Romantic love, which anthropologists once thought had been invented by French poets in the middle ages, is now known to have characterized virtually every traditional society of which we have records. The other great apes do not experience infatuation because they do not need to pair bond. The baby chimps cling to their mother's fur and she can provide for their care and sustenance without any help from the unknown father. But when our ancestors began producing those big-headed, altricial babies that needed several years of constant carrying and oversight, more than the mothers could manage on their own, some sort of attachment had to be invented to persuade the fathers to help out. It turns out that, over all known societies that permit divorce, the modal length of marriage for those couples who eventually split is just four years; the fast-setting superglue of romantic infatuation lasts just long enough for Junior to be sturdy on his feet.

Identical twins, whose tastes are remarkably similar in all other respects, are about as likely to be charmed by their cotwin's romantic choice as by some passing stranger of the same age and gender. The spouses of identical twins, infatuated with Twin A at the time they meet Twin B, are no more inclined to "fall for" Twin B, the clone of their beloved, than for the boy (or girl) across the street. Natural selection had millions of years in which to fashion pair bonding in eagles and wolves but it was a hurry-up job for the early hominids. My guess is that the mechanism used in our case was similar to that which produces imprinting in ducks and geese.

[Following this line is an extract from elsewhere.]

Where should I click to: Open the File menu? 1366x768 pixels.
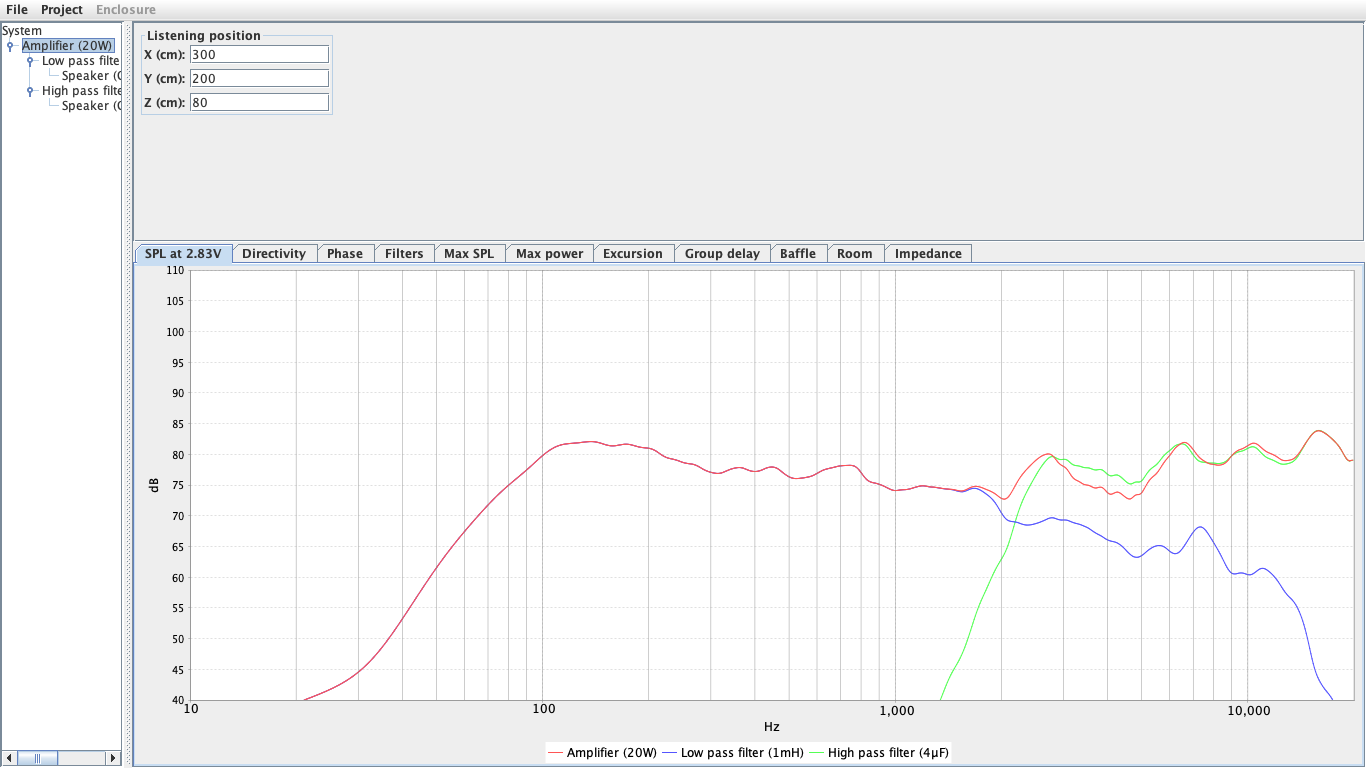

In their London debate, "The Two Steves" (Pinker and Rose) alluded briefly to why human parents love their babies. Pinker, a sensible evolutionary psychologist, thinks it is probably because those ancestral parents who were not somehow motivated to nurture their offspring were unlikely to have grandchildren and thus to become ancestors. I was never clear about what Rose thinks. But a more interesting question is why do Americans spend billions annually on dogs and cats and other pets? Assuming Pinker is correct, as assuredly he is, would natural selection continue fiddling with the machinery until parents felt nurturant about their own genetic offspring only? For some seals and sea birds that operate giant collective nurseries, where the young may wander off from their mothers, it appears that both mothers and offspring have evolved olfactory methods of identifying one another. But for most mammals, including the featherless bipeds, the danger of a parent "wasting" effort nurturing an unrelated baby was low enough so that a more precise targeting of maternal affection was unnecessary. The selection pressure favoring the more discriminating mothers was not great enough to produce a species change. Natural selection is parsimonious. It continues just long enough to fashion the ROM or module required to accomplish the necessary result in the environment of evolutionary adaptation.

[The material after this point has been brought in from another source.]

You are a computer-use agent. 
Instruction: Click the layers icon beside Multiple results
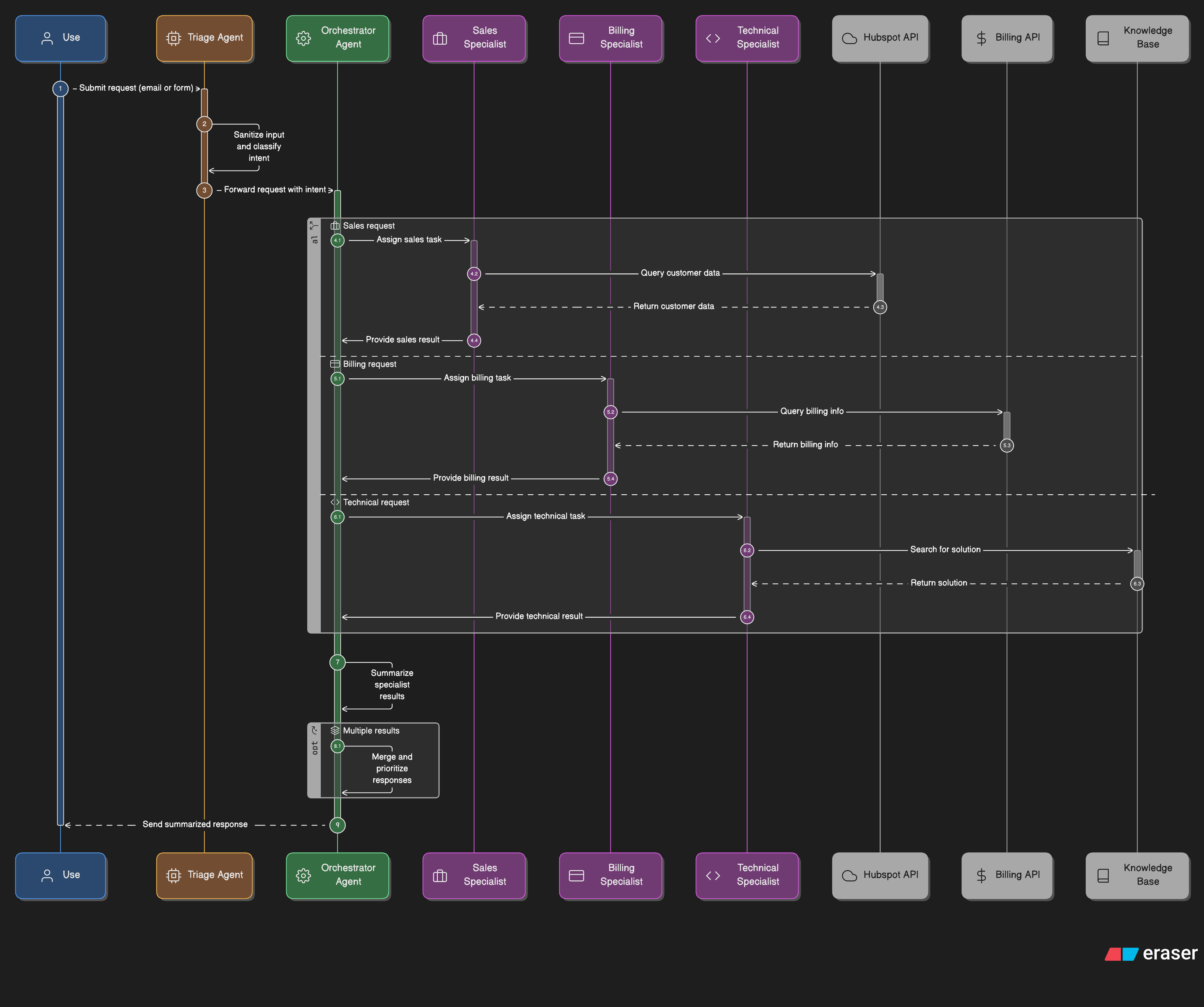click(x=335, y=730)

A recent news report tells of a lost dog that had been fitted with a radio collar and was finally located in the den of a mother bear. Each time the dog started to emerge in response to his master's call, the bear gently drew him back again to his new home. My wife and I, like millions of others of our species, are more like the bears than we are like seals in this respect. In most jurisdictions, a person who kills a neighbor's dog or cat is treated by the law like someone who destroyed the neighbor's lawn mower. If law-makers understood evolutionary psychology (or human pet owners) better, the offense would be treated much more seriously. My bull terrier is to me much more like my adopted child, if I had one, than like my lawn mower.